- RECORDS TO USE:
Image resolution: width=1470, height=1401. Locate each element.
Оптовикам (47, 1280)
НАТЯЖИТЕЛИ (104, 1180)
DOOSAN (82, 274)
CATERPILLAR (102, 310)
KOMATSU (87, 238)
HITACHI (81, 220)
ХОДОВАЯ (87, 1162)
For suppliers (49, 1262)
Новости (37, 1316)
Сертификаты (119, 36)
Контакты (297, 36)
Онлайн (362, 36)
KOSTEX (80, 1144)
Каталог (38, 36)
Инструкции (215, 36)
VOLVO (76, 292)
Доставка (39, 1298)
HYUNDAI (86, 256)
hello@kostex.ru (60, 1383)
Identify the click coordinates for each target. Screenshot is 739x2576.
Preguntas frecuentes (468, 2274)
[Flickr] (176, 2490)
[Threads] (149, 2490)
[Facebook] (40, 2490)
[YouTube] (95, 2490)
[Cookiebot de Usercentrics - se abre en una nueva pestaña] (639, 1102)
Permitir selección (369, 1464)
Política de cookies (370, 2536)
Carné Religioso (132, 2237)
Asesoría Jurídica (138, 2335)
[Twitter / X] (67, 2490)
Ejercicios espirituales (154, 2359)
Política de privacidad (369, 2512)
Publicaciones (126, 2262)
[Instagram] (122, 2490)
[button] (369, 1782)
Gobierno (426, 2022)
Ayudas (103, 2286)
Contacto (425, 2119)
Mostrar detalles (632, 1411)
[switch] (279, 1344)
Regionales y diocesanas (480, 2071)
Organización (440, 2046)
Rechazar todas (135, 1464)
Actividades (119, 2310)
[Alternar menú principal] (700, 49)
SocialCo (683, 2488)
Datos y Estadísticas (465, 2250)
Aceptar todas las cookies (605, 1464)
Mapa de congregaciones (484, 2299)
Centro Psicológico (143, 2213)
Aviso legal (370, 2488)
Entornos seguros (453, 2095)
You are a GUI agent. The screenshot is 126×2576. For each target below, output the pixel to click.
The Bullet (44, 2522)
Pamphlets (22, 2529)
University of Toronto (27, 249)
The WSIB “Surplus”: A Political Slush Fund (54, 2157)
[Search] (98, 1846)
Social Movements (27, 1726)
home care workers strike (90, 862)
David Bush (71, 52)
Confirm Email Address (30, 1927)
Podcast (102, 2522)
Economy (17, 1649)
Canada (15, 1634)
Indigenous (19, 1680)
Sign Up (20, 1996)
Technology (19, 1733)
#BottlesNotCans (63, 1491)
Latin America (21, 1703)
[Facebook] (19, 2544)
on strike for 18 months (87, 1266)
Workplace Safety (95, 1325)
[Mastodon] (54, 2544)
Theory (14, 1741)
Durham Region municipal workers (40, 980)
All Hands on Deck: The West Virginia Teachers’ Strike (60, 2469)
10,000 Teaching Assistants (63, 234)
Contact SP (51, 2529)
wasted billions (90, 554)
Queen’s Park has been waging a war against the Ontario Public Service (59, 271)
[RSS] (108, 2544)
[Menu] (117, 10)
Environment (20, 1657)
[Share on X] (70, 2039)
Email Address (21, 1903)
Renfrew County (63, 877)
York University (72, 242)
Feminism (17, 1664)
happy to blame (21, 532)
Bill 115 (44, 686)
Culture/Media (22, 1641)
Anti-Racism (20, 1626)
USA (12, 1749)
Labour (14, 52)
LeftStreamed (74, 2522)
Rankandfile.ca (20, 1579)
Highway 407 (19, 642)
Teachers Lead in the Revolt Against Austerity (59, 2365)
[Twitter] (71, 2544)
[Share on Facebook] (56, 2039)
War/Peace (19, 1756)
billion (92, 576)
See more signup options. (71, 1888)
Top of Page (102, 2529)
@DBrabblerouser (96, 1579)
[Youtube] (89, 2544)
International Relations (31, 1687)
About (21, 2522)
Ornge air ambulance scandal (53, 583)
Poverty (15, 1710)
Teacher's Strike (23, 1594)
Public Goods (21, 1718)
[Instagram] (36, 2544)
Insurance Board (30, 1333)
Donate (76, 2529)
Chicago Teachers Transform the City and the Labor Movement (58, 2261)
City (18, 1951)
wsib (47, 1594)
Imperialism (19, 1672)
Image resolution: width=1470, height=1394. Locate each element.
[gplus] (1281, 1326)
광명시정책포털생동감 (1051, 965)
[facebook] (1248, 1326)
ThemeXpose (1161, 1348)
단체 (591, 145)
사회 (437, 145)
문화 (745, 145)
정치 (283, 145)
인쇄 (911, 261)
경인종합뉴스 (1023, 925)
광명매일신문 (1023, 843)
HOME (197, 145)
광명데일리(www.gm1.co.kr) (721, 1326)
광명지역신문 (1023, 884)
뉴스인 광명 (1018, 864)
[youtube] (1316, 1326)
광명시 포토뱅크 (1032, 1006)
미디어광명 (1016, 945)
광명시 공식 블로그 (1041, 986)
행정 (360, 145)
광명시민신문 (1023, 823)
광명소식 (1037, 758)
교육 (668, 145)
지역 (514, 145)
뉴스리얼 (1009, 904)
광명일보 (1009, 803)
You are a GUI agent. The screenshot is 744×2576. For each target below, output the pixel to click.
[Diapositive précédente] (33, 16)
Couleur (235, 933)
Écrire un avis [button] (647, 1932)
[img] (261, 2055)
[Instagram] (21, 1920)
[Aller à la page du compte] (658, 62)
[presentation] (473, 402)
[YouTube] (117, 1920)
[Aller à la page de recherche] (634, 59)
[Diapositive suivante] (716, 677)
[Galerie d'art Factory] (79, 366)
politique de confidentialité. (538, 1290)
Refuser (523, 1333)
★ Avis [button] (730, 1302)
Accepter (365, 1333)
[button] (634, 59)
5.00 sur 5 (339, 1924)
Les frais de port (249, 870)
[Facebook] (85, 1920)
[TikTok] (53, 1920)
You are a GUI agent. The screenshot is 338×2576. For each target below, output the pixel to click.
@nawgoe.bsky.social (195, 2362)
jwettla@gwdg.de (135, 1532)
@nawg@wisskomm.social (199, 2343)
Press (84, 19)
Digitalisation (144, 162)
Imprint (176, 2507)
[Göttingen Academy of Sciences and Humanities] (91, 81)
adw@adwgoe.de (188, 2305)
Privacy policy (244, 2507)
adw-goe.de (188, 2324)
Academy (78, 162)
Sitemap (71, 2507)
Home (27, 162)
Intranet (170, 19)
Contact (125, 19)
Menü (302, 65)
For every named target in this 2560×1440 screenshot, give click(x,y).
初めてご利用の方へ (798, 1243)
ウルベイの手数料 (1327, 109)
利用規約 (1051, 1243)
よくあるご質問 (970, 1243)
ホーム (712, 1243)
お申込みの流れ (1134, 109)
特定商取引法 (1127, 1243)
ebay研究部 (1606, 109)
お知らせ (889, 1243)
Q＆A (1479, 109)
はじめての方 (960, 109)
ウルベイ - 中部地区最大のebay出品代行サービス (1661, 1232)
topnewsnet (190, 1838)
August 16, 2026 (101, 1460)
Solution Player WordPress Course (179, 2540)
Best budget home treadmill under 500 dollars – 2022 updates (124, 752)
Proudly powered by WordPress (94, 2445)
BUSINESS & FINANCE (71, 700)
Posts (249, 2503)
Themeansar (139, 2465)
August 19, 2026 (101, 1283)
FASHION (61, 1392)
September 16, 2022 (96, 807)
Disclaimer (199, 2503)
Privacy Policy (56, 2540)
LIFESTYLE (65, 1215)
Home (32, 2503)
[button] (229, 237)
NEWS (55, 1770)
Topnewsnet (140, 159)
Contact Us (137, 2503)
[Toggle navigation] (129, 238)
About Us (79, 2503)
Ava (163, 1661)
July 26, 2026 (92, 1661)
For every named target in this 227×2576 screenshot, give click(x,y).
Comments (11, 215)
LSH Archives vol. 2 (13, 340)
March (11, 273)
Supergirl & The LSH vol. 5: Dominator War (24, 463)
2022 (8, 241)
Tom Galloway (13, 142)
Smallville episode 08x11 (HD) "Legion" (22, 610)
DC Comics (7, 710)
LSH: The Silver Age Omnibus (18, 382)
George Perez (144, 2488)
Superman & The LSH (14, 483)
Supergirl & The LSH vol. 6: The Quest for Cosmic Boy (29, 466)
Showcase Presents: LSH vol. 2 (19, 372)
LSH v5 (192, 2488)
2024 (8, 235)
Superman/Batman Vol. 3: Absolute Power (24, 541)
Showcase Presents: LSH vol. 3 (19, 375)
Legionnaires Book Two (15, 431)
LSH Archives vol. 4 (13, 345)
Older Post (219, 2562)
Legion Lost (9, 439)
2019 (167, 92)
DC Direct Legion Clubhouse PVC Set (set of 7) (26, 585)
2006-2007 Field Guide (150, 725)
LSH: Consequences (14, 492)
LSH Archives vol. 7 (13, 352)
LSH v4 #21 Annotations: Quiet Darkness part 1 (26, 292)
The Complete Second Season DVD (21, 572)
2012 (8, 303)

- AIM OF THE EXERCISE: Write out exactly the lines above between the line with "경인종합뉴스 (1023, 925)" and the line with "Solution Player WordPress Course (179, 2540)", inclusive, and nothing beyond them.

- RESPONSE TO THE EXERCISE:
경인종합뉴스 (1023, 925)
광명매일신문 (1023, 843)
HOME (197, 145)
광명데일리(www.gm1.co.kr) (721, 1326)
광명지역신문 (1023, 884)
뉴스인 광명 (1018, 864)
[youtube] (1316, 1326)
광명시 포토뱅크 (1032, 1006)
미디어광명 (1016, 945)
광명시 공식 블로그 (1041, 986)
행정 (360, 145)
광명시민신문 (1023, 823)
광명소식 (1037, 758)
교육 (668, 145)
지역 (514, 145)
뉴스리얼 (1009, 904)
광명일보 (1009, 803)
You are a GUI agent. The screenshot is 744×2576. For each target below, output the pixel to click.
[Diapositive précédente] (33, 16)
Couleur (235, 933)
Écrire un avis [button] (647, 1932)
[img] (261, 2055)
[Instagram] (21, 1920)
[Aller à la page du compte] (658, 62)
[presentation] (473, 402)
[YouTube] (117, 1920)
[Aller à la page de recherche] (634, 59)
[Diapositive suivante] (716, 677)
[Galerie d'art Factory] (79, 366)
politique de confidentialité. (538, 1290)
Refuser (523, 1333)
★ Avis [button] (730, 1302)
Accepter (365, 1333)
[button] (634, 59)
5.00 sur 5 (339, 1924)
Les frais de port (249, 870)
[Facebook] (85, 1920)
[TikTok] (53, 1920)
You are a GUI agent. The screenshot is 338×2576. For each target below, output the pixel to click.
@nawgoe.bsky.social (195, 2362)
jwettla@gwdg.de (135, 1532)
@nawg@wisskomm.social (199, 2343)
Press (84, 19)
Digitalisation (144, 162)
Imprint (176, 2507)
[Göttingen Academy of Sciences and Humanities] (91, 81)
adw@adwgoe.de (188, 2305)
Privacy policy (244, 2507)
adw-goe.de (188, 2324)
Academy (78, 162)
Sitemap (71, 2507)
Home (27, 162)
Intranet (170, 19)
Contact (125, 19)
Menü (302, 65)
For every named target in this 2560×1440 screenshot, give click(x,y).
初めてご利用の方へ (798, 1243)
ウルベイの手数料 (1327, 109)
利用規約 (1051, 1243)
よくあるご質問 (970, 1243)
ホーム (712, 1243)
お申込みの流れ (1134, 109)
特定商取引法 (1127, 1243)
ebay研究部 (1606, 109)
お知らせ (889, 1243)
Q＆A (1479, 109)
はじめての方 (960, 109)
ウルベイ - 中部地区最大のebay出品代行サービス (1661, 1232)
topnewsnet (190, 1838)
August 16, 2026 (101, 1460)
Solution Player WordPress Course (179, 2540)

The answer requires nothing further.